Le reste de la tribu a ricané à son tour, heureux de se débarrasser des étrangers bredouilles. Sans saisir la teneur de l’échange, Cokra a montré les dents. Les rires ont à peine diminué. Haölillyo, quant à lui, restait droit et digne. Il a prononcé un discours élégant dont j’ai seulement compris qu’il cherchait d’éventuelles âmes avides d’aventures et de découvertes. Les ricanements se sont assourdis avant la fin de sa plaidoirie ; non par adhésion, mais parce qu’un enfant maigre s’était avancé, tremblant comme un oisillon tout juste sorti de l’œuf.

— Excellent choix, lui a dit Haölillyo. Quel est ton nom, enfant ?

— Ne lui parle pas, Sorcier, a coupé une Yu. C’est une non-personne.

— De même que mes amis ici présents, a-t-il répondu en nous désignant, Cokra et moi.

— Oui, tu es déjà suffisamment encombré, n’est-ce pas ?

L’enfant s’est arrêté à quelques pas de nous, dès lors convaincu que même les étrangers ne voudraient pas de lui.

— Je vous ai fait don de ma magie guérisseuse pour cet enfant, il doit donc être d’une grande valeur, a argué Haölillyo en souriant à la jeune non-personne.

— Pour qui il se prend, l’Oreilles Froides, a grincé Cokra quand je lui ai traduit l’échange. « Ma magie », « d’une grande valeur ». Le melon qu’il se traîne pas.

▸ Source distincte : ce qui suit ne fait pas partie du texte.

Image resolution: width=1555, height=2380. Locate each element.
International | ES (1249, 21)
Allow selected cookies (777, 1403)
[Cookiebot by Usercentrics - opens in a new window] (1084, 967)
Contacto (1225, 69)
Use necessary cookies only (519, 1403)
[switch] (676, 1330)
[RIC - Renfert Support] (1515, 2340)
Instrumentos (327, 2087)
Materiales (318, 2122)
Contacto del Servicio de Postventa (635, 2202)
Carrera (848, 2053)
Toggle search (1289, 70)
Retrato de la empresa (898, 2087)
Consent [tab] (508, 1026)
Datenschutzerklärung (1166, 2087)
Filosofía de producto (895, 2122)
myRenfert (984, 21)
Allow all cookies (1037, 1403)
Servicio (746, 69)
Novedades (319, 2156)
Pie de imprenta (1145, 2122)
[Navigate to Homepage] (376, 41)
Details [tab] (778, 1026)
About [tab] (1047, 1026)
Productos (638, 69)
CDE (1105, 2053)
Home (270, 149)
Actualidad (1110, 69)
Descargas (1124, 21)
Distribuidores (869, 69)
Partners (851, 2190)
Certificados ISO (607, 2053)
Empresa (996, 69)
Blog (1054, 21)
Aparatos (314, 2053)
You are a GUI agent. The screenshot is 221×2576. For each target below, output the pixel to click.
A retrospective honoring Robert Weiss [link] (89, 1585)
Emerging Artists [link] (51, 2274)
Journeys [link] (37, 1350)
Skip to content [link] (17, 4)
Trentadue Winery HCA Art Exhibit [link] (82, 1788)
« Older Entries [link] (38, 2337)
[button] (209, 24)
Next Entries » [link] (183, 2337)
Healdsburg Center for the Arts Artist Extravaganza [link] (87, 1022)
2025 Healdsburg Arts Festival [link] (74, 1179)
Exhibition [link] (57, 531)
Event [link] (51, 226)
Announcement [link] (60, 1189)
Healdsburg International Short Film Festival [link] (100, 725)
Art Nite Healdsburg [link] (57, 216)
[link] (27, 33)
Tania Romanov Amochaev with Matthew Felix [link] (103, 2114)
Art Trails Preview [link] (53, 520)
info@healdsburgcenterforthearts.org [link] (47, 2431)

J’ai réprimé un sourire en coin. La tribu a regardé la non-personne d’un œil nouveau. L’enfant leur avait valu le secret de la guérison. Comment était-ce possible, alors qu’il était né sans âme ni conscience ? L’Ælv savait-il quelque chose que les tribus ignoraient ? Ils passeraient sans doute de nombreuses soirées à en débattre.

Haölillyo a tendu sa main vers l’enfant, frêle et terrifié, auquel Cokra a adressé un sourire le moins denté possible. Il s’est courbé sous nos regards conjugués, a levé une main bien trop légère, puis saisi celle de l’Ælv.